▶ **DO ZROBIENIA**
Napisz dalszy ciąg zamieszczonego poniżej tekstu o rozmowie telefonicznej Netanjahu z Putinem po zestrzeleniu samolotu Ił-20, zaczynając od jego ostatniego zdania.

▶ **WYBRANY TEKST**
Premier Izraela Benjamin Netanjahu zaoferował we wtorek w rozmowie telefonicznej z prezydentem Rosji Władimirem Putinem przekazanie "wszystkich koniecznych informacji" w śledztwie dotyczącym zestrzelenia rosyjskiego samolotu wojskowego Ił-20 u wybrzeży Syrii.

Pomoc w dochodzeniu obejmuje również wyjazd do Moskwy szefa sztabu izraelskich sił zbrojnych - przekazał Netanjahu.

W rozmowie z Putinem szef izraelskiego rządu podkreślił też znaczenie dalszej współpracy z Rosją w dziedzinie bezpieczeństwa. Ocenił, że w ciągu minionych trzech lat pozwoliła ona na uratowanie wielu istnień ludzkich.

Netanjahu zapewnił o determinacji Izraela w sprawie uniemożliwienia Iranowi zdobycia militarnego przyczółku w Syrii i wspierania libańskiej organizacji Hezbollah.

Po raz kolejny powtórzył stanowisko władz państwa żydowskiego, że to Syria jest odpowiedzialna za strącenie w poniedziałek rosyjskiego samolotu u syryjskiego wybrzeża Morza Śródziemnego.

▶ **WYODRĘBNIONY MATERIAŁ**
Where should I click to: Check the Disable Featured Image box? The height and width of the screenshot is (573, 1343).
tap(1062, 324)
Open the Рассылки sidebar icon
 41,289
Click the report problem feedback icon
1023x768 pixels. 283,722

▶ **ODPOWIEDŹ**
Wcześniej we wtorek ubolewanie z powodu śmierci załogi zestrzelonego rosyjskiego samolotu wojskowego wyraziła izraelska armia. Podkreśliła, że za strącenie samolotu w pełni odpowiedzialny jest syryjski rząd.

Siły zbrojne Izraela przyznały się jednak do przeprowadzenia w poniedziałek wieczorem nalotów na Syrię. Krok ten media izraelskie oceniają jako wyjątkowy, gdyż wojsko tego państwa rzadko przyznaje się do zagranicznych operacji.

Ministerstwo obrony Rosji oznajmiło wcześniej, że rosyjski samolot wojskowy Ił-20 został zestrzelony przez syryjską obronę przeciwlotniczą, ale odpowiedzialność za to ponoszą siły izraelskie, które - zdaniem resortu - naraziły samolot na ostrzał syryjski.

Szef resortu obrony Rosji Siergiej Szojgu w rozmowie telefonicznej ze swym izraelskim odpowiednikiem Awigdorem Liebermanem obciążył Izrael winą za zestrzelenie samolotu - podało ministerstwo. "Wina za zestrzelony samolot rosyjski i śmierć załogi leży całkowicie po stronie izraelskiej. Ministerstwo obrony Rosji niejednokrotnie poprzez różne kanały apelowało do strony izraelskiej, by powstrzymywała się od ostrzałów terytorium Syrii, tworzących zagrożenie dla bezpieczeństwa żołnierzy rosyjskich" - oznajmił Szojgu.

Resort obrony w Moskwie poinformował, że znaleziono miejsce, w którym samolot spadł do Morza Śródziemnego i wydobyto fragmenty maszyny. Okręty rosyjskie wydobyły także szczątki ciał żołnierzy. Na pokładzie Ił-20 było 15 wojskowych. (PAP)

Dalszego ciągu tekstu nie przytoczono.